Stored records
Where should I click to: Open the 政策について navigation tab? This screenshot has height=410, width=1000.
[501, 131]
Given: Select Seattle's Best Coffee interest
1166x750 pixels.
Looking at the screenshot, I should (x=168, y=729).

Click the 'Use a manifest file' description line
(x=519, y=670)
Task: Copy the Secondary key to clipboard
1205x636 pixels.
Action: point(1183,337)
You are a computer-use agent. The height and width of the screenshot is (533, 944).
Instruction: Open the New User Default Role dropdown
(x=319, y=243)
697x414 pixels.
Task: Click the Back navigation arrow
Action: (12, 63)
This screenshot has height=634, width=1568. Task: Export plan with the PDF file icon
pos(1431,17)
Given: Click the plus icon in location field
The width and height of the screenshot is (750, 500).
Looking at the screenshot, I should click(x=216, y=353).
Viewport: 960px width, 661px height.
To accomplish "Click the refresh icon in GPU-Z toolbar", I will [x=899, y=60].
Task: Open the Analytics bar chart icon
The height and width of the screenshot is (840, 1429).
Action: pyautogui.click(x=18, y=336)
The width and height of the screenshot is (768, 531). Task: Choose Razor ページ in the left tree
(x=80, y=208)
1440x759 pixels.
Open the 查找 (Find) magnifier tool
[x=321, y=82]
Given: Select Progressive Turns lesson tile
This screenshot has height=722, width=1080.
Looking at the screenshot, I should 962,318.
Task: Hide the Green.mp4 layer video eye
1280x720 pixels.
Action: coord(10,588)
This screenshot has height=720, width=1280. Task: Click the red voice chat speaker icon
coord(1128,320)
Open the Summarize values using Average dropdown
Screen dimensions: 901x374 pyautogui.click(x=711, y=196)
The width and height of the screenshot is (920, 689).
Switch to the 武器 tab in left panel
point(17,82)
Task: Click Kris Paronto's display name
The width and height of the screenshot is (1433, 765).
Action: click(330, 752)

* [WHAT THE EXERCISE ASKS] Exactly as written, reproduce the lines of the data above from the first line through the line where "You are a computer-use" appears.

* [YOUR RESPONSE]
Where should I click to: Open the 政策について navigation tab? This screenshot has height=410, width=1000.
[501, 131]
Given: Select Seattle's Best Coffee interest
1166x750 pixels.
Looking at the screenshot, I should (x=168, y=729).

Click the 'Use a manifest file' description line
(x=519, y=670)
Task: Copy the Secondary key to clipboard
1205x636 pixels.
Action: point(1183,337)
You are a computer-use agent. The height and width of the screenshot is (533, 944).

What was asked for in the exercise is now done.